Great apparent advance for some melanoma patients. A series in the NY times:
A new kind of cancer therapy, it was tailored to a particular genetic mutation that was driving the disease, and after six years of disappointments his faith in the promise of such a “targeted” approach finally seemed borne out. His collaborators at five other major cancer centers, melanoma clinicians who had tested dozens of potential therapies for their patients with no success, were equally elated.
Once unleashed, however, any cancer seemed to rely on the protein made by a particular mutated gene to fuel its wild growth. In all of the PLX patients, that gene was B-RAF. And whatever the cause, they came to consider themselves, so far as it was possible with what has always been a virtually untreatable cancer, charmed.
More here.
In new results from 31 melanoma patients with the BRAF mutation who were treated with 960mg of PLX4032 twice a day, 64% (14) of the 22 patients who could be evaluated so far met the official criteria for partial response (this involves the diameter of tumours shrinking by at least 30% for at least a month). A further six of the 22 patients also showed a response, but, at the time of the congress presentation, it was too early to say whether the tumours would shrink far enough to meet these criteria.
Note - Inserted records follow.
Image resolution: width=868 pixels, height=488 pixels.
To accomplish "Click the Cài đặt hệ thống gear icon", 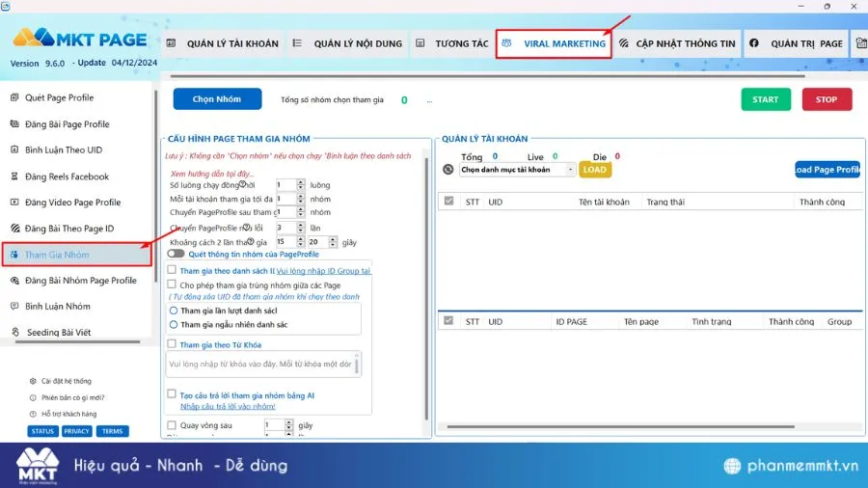I will [x=34, y=381].
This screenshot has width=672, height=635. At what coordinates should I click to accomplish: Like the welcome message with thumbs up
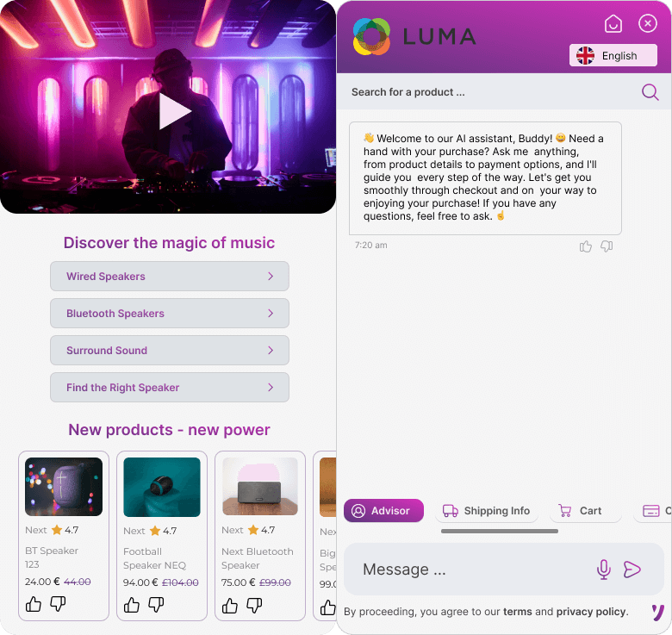click(586, 246)
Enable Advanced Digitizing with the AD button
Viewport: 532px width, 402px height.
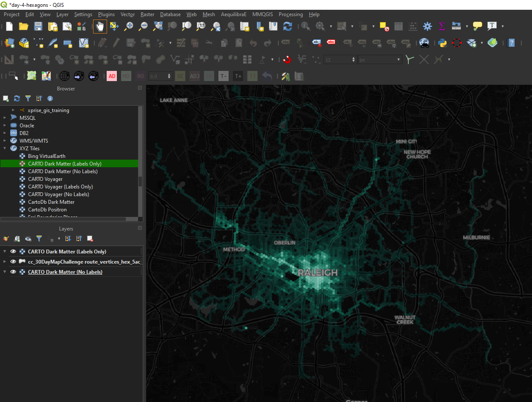[x=112, y=76]
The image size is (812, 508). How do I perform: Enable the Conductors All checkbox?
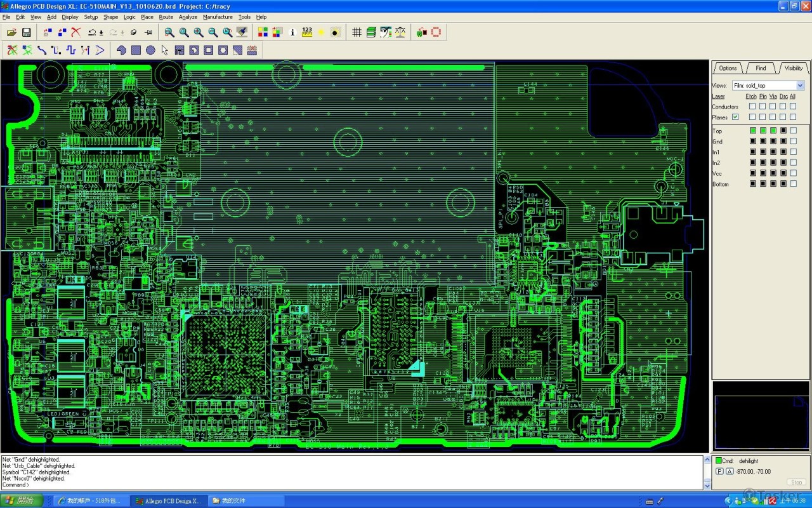click(x=792, y=107)
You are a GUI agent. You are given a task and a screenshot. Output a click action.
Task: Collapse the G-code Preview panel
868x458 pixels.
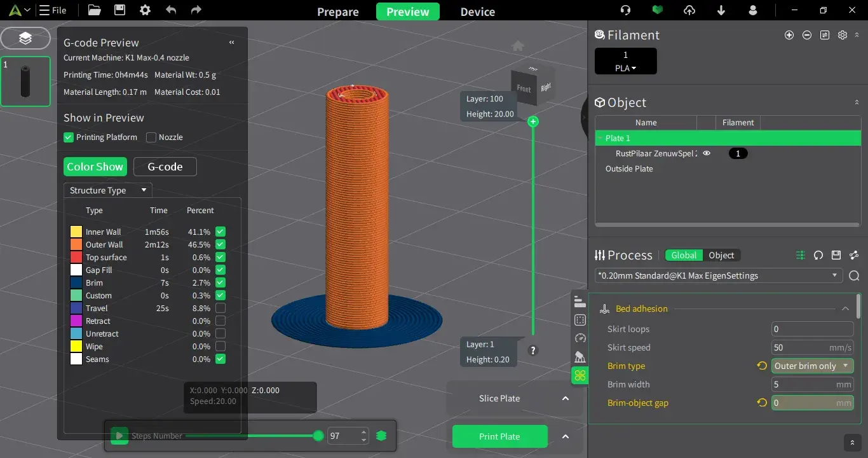(x=231, y=43)
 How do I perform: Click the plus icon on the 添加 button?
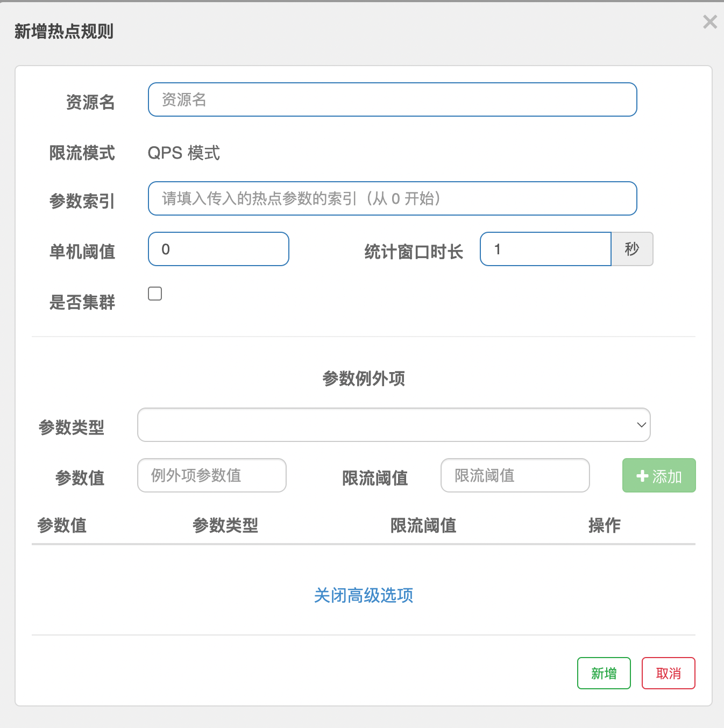(641, 475)
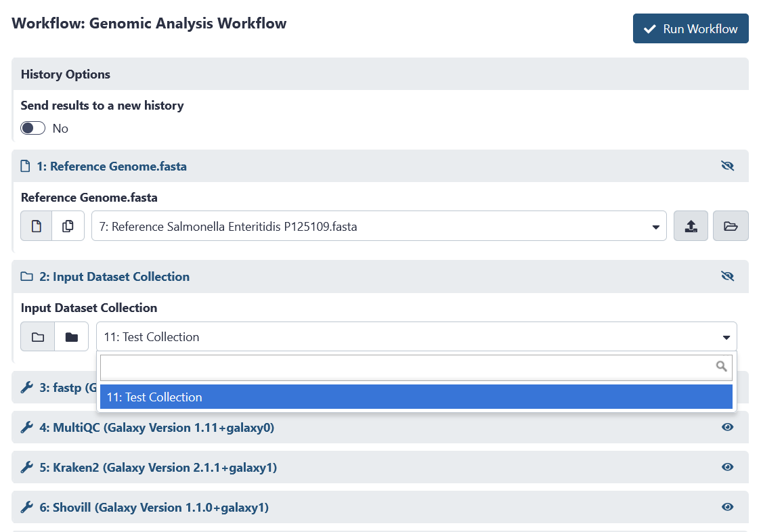Click the Run Workflow button
Screen dimensions: 761x532
[691, 28]
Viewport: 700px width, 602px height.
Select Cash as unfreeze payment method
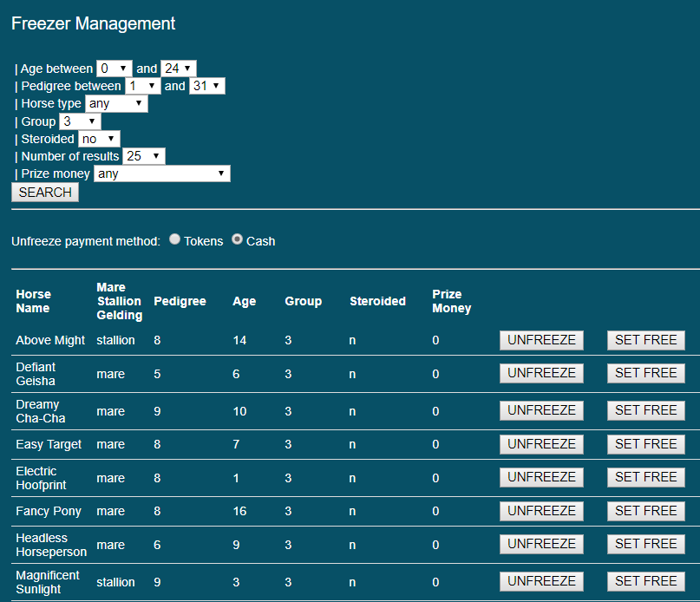[237, 239]
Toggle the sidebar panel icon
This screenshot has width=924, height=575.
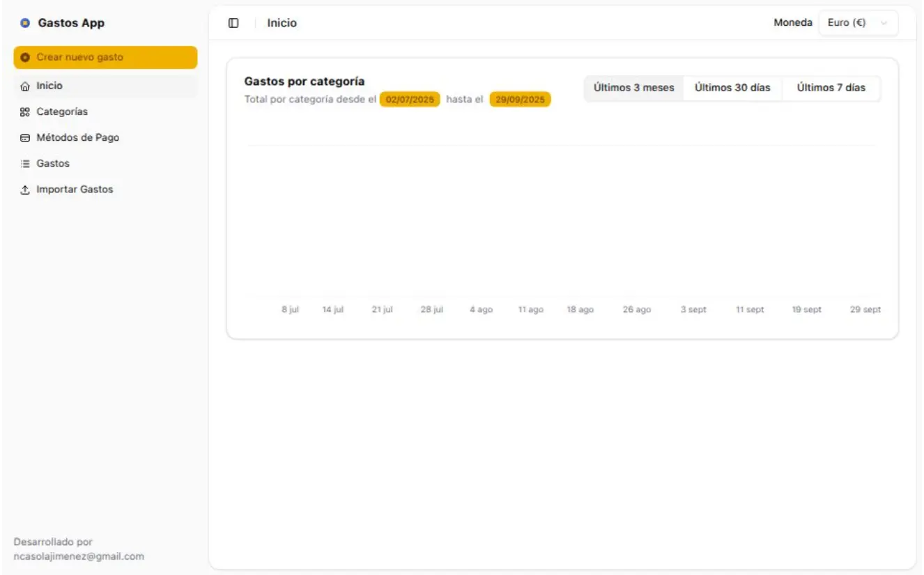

“What makes this treatment different from standard chemotherapy is that standard chemotherapy attacks the machinery involved in cell division; so to stop the cancer cells dividing uncontrollably, most standard chemotherapy aims to block the mechanism of division by interfering directly with DNA replication or with microtubules in the dividing cells. PLX4302 is different because it attacks the genetic programme that is causing the cells to divide uncontrollably, and we think the BRAF mutation is driving that programme. The drug is blocking the genetics of the tumour, rather than trying to interfere with the proliferation of the cells and, as a result, there are fewer side effects, although there are some. We are seeing some pretty dramatic and rapid responses, and they are occurring in sites where we rarely see responses to chemotherapy, such as in the bone.
Medicynical note: Until now melanoma has been refractory to virtually all interventions. This is a real positive step if the responses are durable and life extending–as they seem to be.